卒論研究の教育効果は実は「仮説を論証すること」ではない。
最初に用意した仮説が現実の厚みの前で破綻して、「これって、話が違うじゃないの・・・」とうろたえたあげくに、研究を始めるときには自分で予想もしなかった新しい視点に導かれて、そこから未知の光景を記述すること。ここに妙味がある。
研究することとは自己表現ではなく、ほんとは自己発見なのである。知っていることを書くのではなく、書くことによって知ることなのである。
そういうことを一年半にわたってうるさく説教してきた甲斐あって、ゼミ生のみなさんのスタンスはどれもたいへんにチャレンジングである。

「・・・というふうに一般には思われておりますが、私はそうは思わない」
「・・・という評価が先行研究においては定説化しておりますが、何を言ってやがるでございます」

という喧嘩腰の視点に多くのゼミ生が立っている。
みなさん、私から学ぶべきものはちゃんと学んでいるようである。


大満足で中間発表会を終えて、そのまま我が家での「打ち上げ宴会」に雪崩れ込む。
この1週間で3回目の大宴会である。さすがに近所の目が冷たい。エレベーターで出会う近所のおばさまがじろりと私を睨む。
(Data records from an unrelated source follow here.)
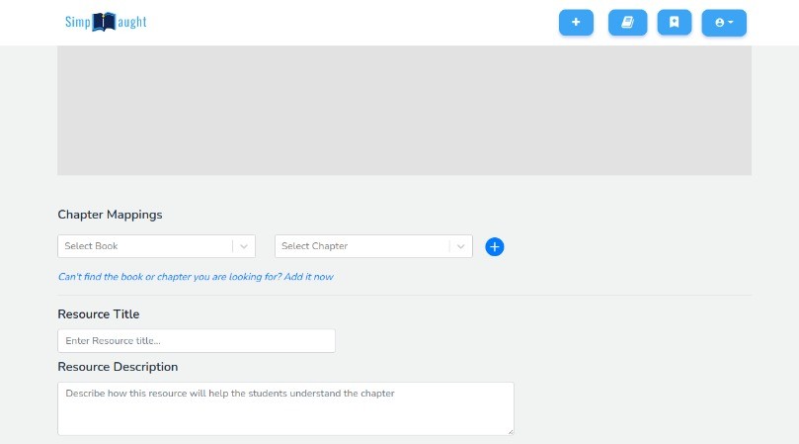This screenshot has height=444, width=799.
Task: Click the user avatar icon in header
Action: [720, 23]
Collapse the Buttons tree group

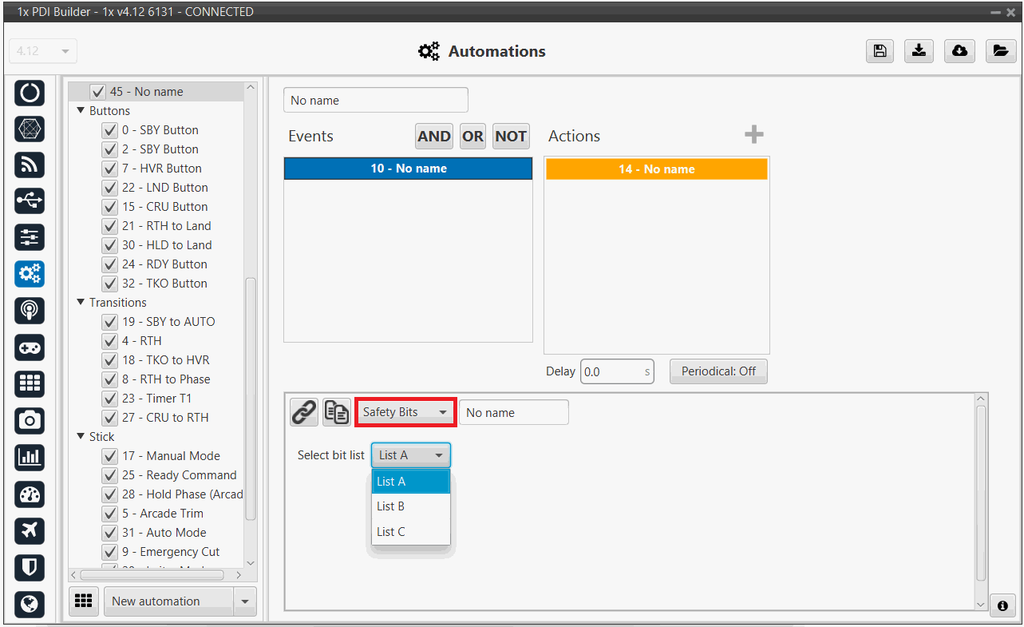point(81,111)
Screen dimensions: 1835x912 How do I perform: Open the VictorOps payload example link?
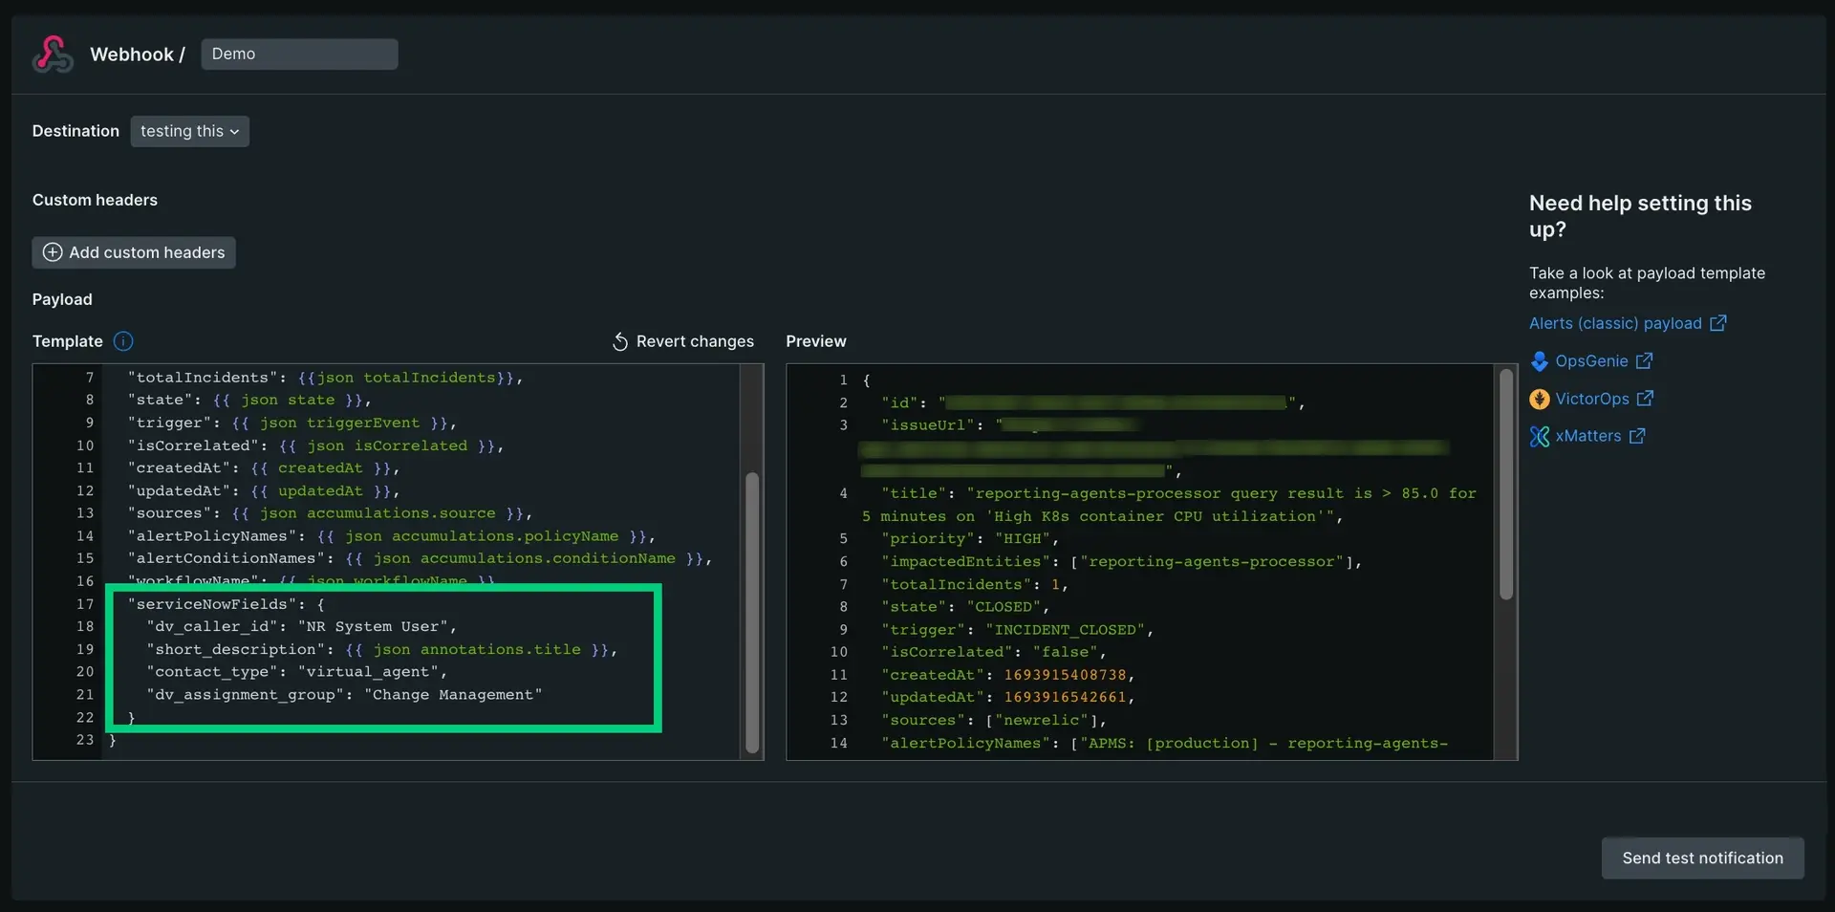pos(1591,399)
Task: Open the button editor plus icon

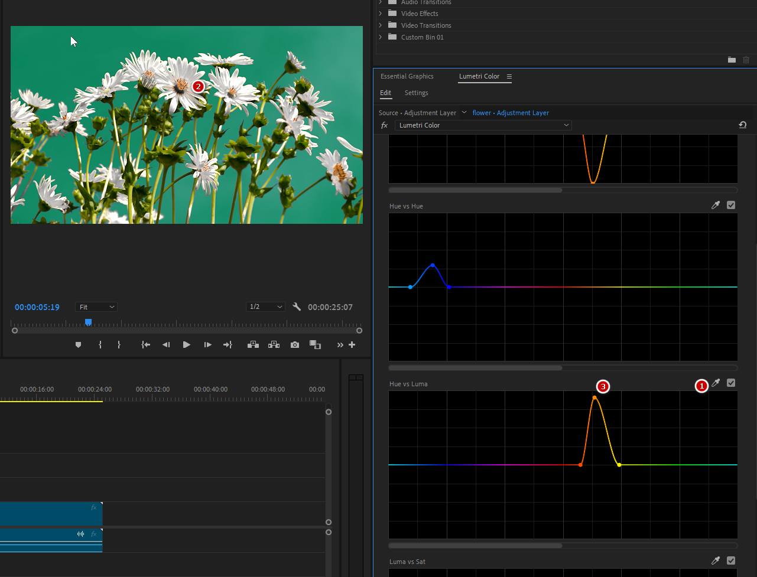Action: click(352, 345)
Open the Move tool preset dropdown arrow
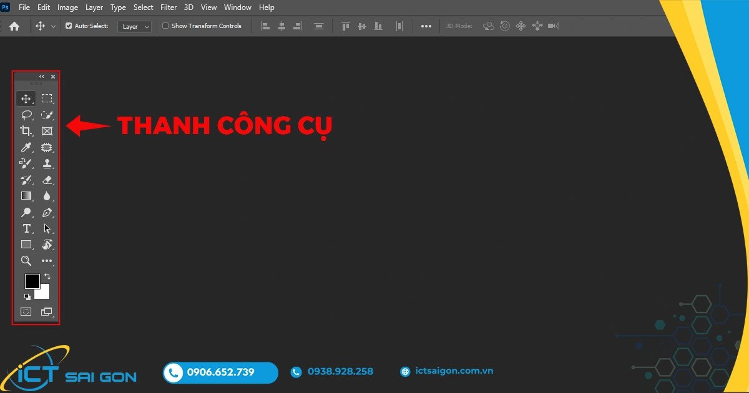The image size is (749, 393). (53, 26)
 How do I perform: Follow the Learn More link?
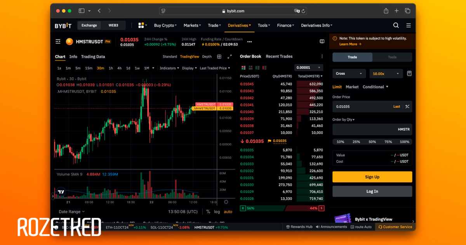[350, 44]
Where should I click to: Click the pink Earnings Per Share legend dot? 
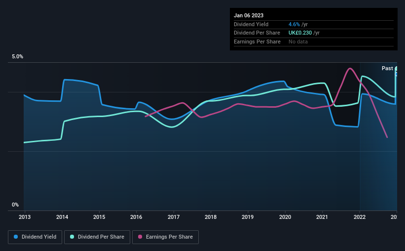[x=140, y=237]
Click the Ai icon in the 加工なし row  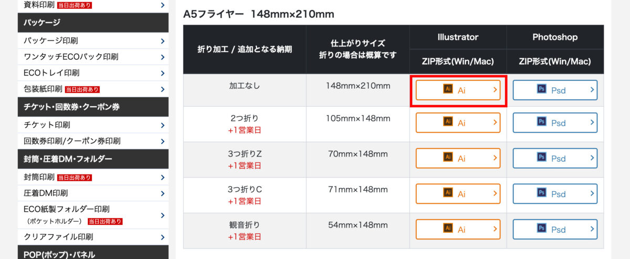(448, 89)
「年中、若い女を連れ込んで、大酒を呑んでるこの男はいったい何者? 大学の教師とか言ってるけど、大学の先生が、こんなに宴会ばかりしているはずないわ。女子大生パブの店長かなんかじゃないのかしら」

わーん、違うんですよお。これも教育活動の一環なんですよお。
とかいいながら、ゼミ生諸君を前にして、酔眼朦朧としてとくとくと「悪女のすすめ」について講義を行う。若い学生諸君にはなかなか「悪女になる」とか「嘘をつきまくる」とか「おいしいとこだけ食べて捨てる」とか「別れやすそうな男とつきあう」とかいう男女の機微が理解できないようであるので、噛んで含めるように教えて上げる。
恐るべきことに、私が半世紀にわたる悲痛な経験から学んだこの「愛の叡智」のことごとくについて、にっこり笑って「ふふ、そうなんですよね」と同意するのがマジカル・カナちゃんである。はたちそこらで「そこまで」分かっているとは、さすがに魔法遣いはたいしたものである。

さあ、明日から多田塾合宿への旅である。帰ってくるのは月曜の深夜。それまでみなさんさようなら。